Архетипическая эйзенштейновская кинематографическая сцена, изображающая неудержимую оргию разрушительного революционного насилия (сам Эйзенштейн называл ее «подлинной вакханалией разрушения»), стоит с этим в одном ряду: когда в «Октябре» победившие революционеры врываются в винные погреба Зим него дворца, они не отказывают себе в экстатической оргии уничтожения тысяч бутылок с дорогим вином; в «Бежином луге» сельские пионеры силой прокладывают себе путь в местную церковь и оскверняют ее, растаскивают мощи, пререкаются из-за икон, кощунственно примеривают ризы, еретически смеются над изваяниями… В этой приостановке целенаправленной полезной деятельности мы в действительности сталкиваемся с разновидностью батайевской «безудержной траты»; ханжеское желание лишить революцию этого избытка является простым желанием иметь революцию без революции. Именно на этом фоне следует рассматривать деликатную проблему революционного насилия, которое является подлинным актом освобождения, а не просто слепым passage a Facte17.

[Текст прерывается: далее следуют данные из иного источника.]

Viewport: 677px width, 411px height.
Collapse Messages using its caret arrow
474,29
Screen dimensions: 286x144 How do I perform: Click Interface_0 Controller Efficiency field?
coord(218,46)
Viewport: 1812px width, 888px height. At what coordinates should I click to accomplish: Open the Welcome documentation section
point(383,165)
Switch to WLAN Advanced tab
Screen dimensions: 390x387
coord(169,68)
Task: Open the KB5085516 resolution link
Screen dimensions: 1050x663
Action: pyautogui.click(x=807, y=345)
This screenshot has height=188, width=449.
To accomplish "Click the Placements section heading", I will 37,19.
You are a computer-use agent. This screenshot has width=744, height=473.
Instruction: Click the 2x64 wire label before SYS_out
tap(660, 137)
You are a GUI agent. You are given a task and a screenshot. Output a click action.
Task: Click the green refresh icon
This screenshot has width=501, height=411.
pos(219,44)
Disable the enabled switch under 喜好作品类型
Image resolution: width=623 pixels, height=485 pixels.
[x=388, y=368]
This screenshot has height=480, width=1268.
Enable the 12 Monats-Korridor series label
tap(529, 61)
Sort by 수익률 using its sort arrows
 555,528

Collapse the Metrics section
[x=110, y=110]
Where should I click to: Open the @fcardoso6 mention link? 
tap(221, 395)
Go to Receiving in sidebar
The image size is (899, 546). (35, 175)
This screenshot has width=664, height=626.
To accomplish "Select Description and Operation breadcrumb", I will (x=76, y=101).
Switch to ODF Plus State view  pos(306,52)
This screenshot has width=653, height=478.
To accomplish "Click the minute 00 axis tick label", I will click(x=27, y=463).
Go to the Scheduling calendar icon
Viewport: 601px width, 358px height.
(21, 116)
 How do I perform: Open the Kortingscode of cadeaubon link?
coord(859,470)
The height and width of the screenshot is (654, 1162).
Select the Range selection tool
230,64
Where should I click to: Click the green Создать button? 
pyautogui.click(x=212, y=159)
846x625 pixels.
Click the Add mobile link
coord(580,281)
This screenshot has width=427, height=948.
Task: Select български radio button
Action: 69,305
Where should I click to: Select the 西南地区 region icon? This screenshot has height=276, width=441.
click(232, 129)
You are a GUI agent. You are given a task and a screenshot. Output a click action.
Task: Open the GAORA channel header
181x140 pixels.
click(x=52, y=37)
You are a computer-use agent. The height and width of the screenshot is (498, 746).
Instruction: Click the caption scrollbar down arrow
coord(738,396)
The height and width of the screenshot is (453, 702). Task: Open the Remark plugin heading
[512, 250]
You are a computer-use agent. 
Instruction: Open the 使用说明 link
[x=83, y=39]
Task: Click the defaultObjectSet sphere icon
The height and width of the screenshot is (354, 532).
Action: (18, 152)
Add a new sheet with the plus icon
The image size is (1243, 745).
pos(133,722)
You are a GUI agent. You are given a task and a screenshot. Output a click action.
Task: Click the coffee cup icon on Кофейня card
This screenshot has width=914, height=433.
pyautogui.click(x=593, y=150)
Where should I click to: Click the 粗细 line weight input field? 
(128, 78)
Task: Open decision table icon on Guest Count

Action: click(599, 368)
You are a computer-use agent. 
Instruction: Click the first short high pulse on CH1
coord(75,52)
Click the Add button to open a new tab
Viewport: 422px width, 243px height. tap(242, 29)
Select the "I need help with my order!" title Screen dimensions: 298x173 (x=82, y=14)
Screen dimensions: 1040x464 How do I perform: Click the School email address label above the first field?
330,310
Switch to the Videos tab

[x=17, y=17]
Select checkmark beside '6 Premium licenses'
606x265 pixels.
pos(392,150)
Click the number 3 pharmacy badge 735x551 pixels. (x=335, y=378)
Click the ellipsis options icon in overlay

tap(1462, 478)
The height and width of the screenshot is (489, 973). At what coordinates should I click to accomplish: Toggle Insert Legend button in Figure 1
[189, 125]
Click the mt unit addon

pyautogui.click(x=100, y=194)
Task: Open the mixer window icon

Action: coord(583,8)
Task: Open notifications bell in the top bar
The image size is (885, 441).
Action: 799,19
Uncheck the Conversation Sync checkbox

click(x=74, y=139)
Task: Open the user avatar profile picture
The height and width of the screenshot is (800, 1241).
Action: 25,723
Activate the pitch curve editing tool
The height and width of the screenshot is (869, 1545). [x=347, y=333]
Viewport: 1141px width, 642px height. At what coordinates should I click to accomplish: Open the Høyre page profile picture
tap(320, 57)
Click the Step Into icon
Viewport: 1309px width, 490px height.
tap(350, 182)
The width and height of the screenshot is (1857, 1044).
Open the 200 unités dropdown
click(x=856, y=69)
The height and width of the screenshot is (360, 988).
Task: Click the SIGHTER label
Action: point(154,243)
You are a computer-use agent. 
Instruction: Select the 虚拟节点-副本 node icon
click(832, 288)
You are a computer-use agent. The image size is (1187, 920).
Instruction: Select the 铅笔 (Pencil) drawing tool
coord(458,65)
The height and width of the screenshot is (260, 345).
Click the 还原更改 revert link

И разве мы не сталкивались с аналогичной сценой во времена Великой культурной революции в Китае, когда тысячи красногвардейцев исступленно уничтожали древние исторические памятники, вдребезги разбивали старинные вазы, оскверняли старинные картины, исписывали старые стены?18 Несмотря на все свои ужасы (или, скорее, вследствие их), Великая культурная революция, несомненно, содержала в себе элементы такой инсценированной утопии. В самом ее конце, незадолго до того как Мао лично приказал прекратить ее (так как он уже достиг своей цели, полностью восстановив свою власть и избавившись от соперников из числа высшей номенклатуры), была «Шанхайская коммуна»: миллион рабочих, которые просто приняли всерьез официальные лозунги и выступили с требованием отмены Государства и даже самой Партии, а также призвали непосредственно перейти к коммунистической организации общества. Символично, что именно в этот момент Мао приказал навести порядок. Парадокс в том, что вождь, давший начало неуправляемым потрясениям, в то же самое время пытался воспользоваться всей полнотой собственной власти — совпадение крайней диктатуры и крайней эмансипации масс.